Despite the fact that before the declaration and recognition of Kosovo independence, Azerbaijan, Armenia and Georgia announced that conflict settlement in the region was developing irrelevantly to the outcomes of the developments in Kosovo, their behavior after the Kosovo precedent showed the opposite. In particular, the Kosovo independence was not recognized by Azerbaijan despite the contrary decision made by Turkey. Even the pro-American Georgian government refused to follow the example of Washington and recognize Kosovo. Meanwhile, the Armenian authorities did not rule out recognition of Kosovo, despite the unambiguously negative attitude of Russia and Iran. There is direct evidence of a situational behavior of Baku, Tbilisi, and Yerevan. Denying the precedent nature of Kosovo by word of mouth, the Transcaucasian nations treated it as precedent, each deciding to fill it with the contents the needed. Tbilisi is against Kosovo, as it does not want it to repeat globally in Abkhazia and South Ossetia; Baku opposes Kosovo as it does not want the same recognition of Karabakh; Yerevan backs it, as it is fighting for at least preserving the legal personality of Karabakh.
Kosovo rid the West of time, space for maneuver and pure political influence in Transcaucasia. Everyone here has no place to retreat; everyone has to hurry and substitute the voluntary “allied relations” with the West by primitive bargaining: it is evident to everyone that after Kosovo there won't be enough security for all.
After withdrawing the regime of economic sanctions against Abkhazia and deciding to render economic support to Abkhazia and South Ossetia, Russia, although it did not declare its readiness to recognize Abkhazia and South Ossetia, is bringing about integration of the two protectorates: when Georgia enters NATO, Abkhazia and South Ossetia are supposed to be fully secured from a possible aggression from Georgia.

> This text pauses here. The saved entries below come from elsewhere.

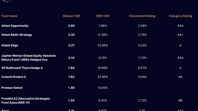Click the Category Rating column header
The image size is (198, 111).
tap(180, 16)
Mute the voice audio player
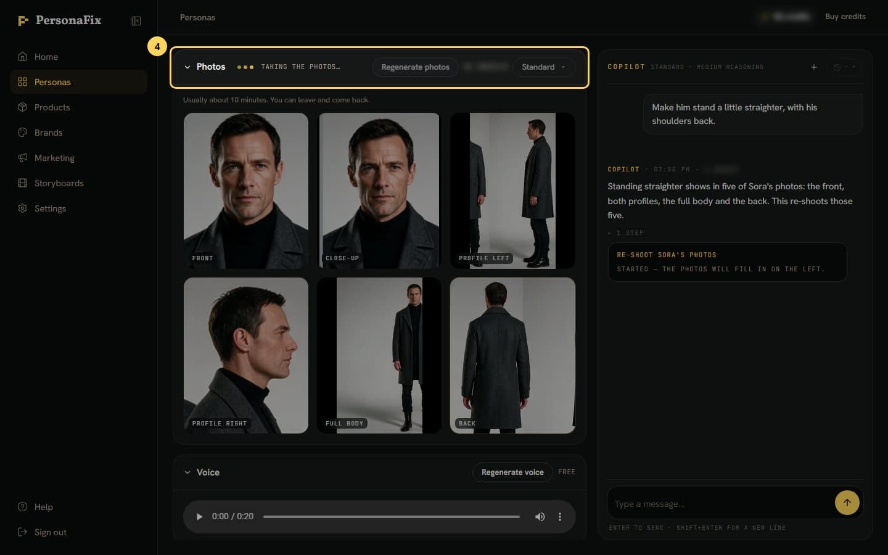Screen dimensions: 888x555 click(x=540, y=517)
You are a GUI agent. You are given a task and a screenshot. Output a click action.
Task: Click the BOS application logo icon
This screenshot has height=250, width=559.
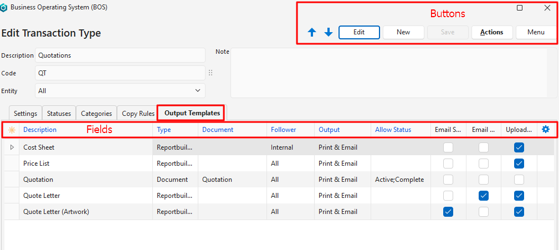tap(5, 8)
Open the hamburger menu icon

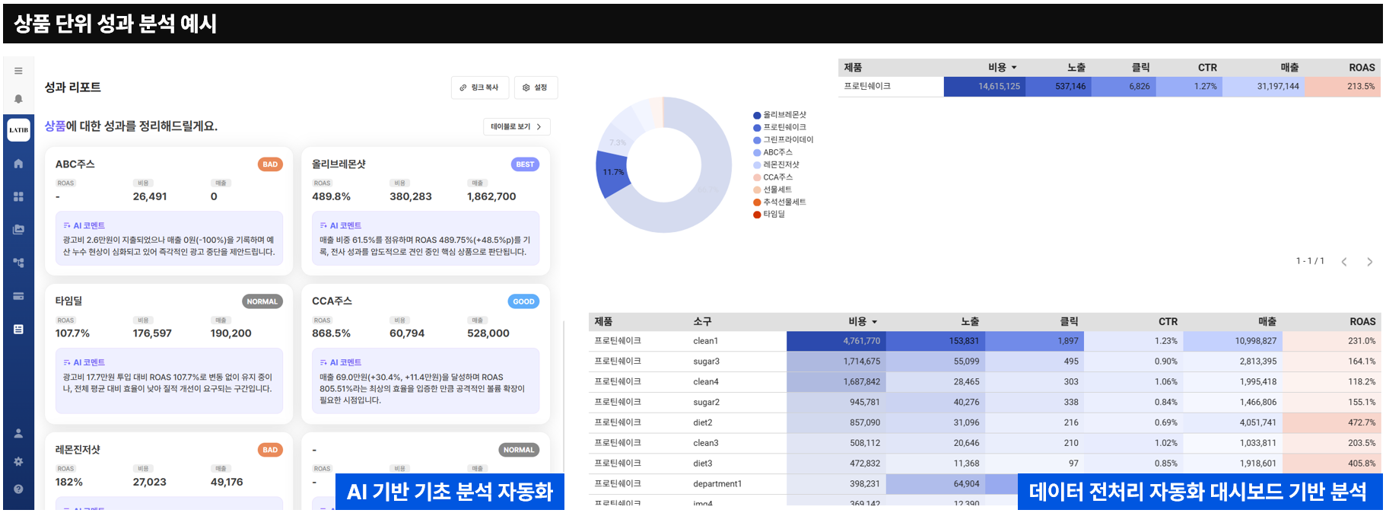click(x=18, y=71)
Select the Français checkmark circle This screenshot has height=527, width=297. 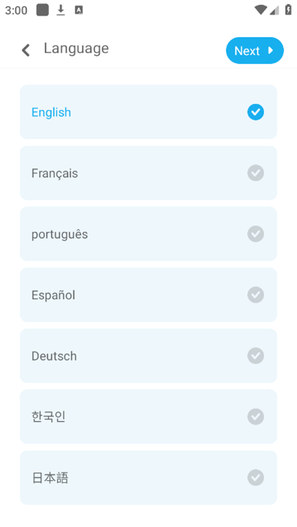point(255,173)
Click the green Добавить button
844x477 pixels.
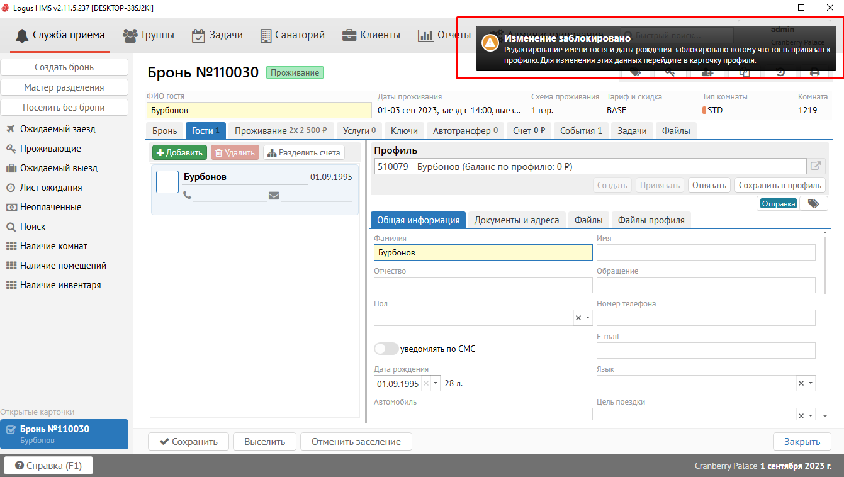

Nevertheless, with direct military assistance of the western allies, Georgia has been intensely preparing itself for military settlement of the conflicts in Abkhazia and South Ossetia. As the 2014 Winter Olympics in Sochi are getting closer, Georgia will be increasing its military pressure in the conflict zones, blackmailing Russia with possible derailment of the Olympics (and renewal of the ethnic conflict in North Caucasus by expelling Ossetian population from South Ossetia).
Simultaneously, the USA and the European Union have stirred their activity in “peaceful” entrance to the settlement processes in Transdnestr, Abkhazia, South Ossetia, by offering to regional elites humanitarian, political and economic gains from the cooperation with the West, while counterweighing Russia's role at the same time. Top officials in Transdnestr and Abkhazia, the opposition in South Ossetia have already picked up the Western rhetoric of multipolar foreign policy as their official doctrines. Thus, there are trying to reduce their dependence from the changing Russian-American and Russian-European relations. At that, however, the West has not envisaged practical mechanisms of guaranteeing the capitulated nations and elites from Yugoslavia-style purges. All this is pushing Georgia and Moldova to give up peaceful settlement.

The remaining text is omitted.